Kosakata Ta’eun, sering saya dengar pengucapannya disaat seseorang dalam kondisi palak (kesal). Misalnya, “lagee Umpeun Ta’eun”, “Ohh, Seuh ta’eun nyoe”. Jika menunjukkan penyakit, Ta’eun lebih sering disandingkan dengan penyakit hewan, terutama ayam. Jika ada ayam yang mati mendadak, disebut ka keunong Ta’eun.

Rupanya, dalam khazanah Bahasa Aceh, Ta’eun itu merujuk kepada sejenis penyakit yang mewabah sampai ke Aceh, Kolera. Banyak orang Aceh pada saat itu yang terjangkit.

Ada juga yang menyebutnya Ta’eun Ija Brok, karena diperkirakan penyakit itu berasal atau menular dari kain lap. Ija itu artinya kain, Brok itu atinya busuk, Ija Brok lebih tepat diartikan kain yang digunakan untuk membersihkan ( kain lap).

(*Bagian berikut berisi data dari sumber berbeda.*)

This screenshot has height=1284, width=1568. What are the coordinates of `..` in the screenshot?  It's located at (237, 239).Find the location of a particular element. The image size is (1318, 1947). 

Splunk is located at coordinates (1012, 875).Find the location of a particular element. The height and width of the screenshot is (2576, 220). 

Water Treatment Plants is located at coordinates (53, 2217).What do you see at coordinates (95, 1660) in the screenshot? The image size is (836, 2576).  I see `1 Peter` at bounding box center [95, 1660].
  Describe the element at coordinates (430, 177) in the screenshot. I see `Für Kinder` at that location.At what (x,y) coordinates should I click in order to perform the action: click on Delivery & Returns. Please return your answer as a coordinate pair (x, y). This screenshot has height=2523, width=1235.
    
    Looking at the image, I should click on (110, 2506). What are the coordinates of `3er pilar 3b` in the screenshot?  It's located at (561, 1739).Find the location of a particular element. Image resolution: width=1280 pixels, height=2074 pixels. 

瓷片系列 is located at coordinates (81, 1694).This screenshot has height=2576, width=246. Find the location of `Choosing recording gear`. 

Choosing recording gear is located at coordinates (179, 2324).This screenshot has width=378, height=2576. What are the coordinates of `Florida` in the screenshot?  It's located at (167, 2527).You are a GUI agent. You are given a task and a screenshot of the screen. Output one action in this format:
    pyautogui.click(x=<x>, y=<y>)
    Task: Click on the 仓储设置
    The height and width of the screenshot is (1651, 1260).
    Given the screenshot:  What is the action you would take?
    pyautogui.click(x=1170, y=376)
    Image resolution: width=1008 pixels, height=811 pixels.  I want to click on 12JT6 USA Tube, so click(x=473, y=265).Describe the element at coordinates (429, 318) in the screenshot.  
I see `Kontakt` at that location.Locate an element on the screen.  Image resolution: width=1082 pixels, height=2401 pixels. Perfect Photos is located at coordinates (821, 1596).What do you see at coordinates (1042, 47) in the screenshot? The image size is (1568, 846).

Dari peristiwa itu juga, orang Aceh pada saat itu berhasil membuat penawar. Bukan secara medis, karena pada saat itu obat medis masih jarang atau belum sampai ke Aceh.

Obat tersebut dibuat dari air tebu yang dicampur dengan kunyit atau air beras dicampur gambir. Ekstrak pinang tumbuk atau air jambu biji yang sudah dipanggang. Kemudian ramuan tersebut diminum.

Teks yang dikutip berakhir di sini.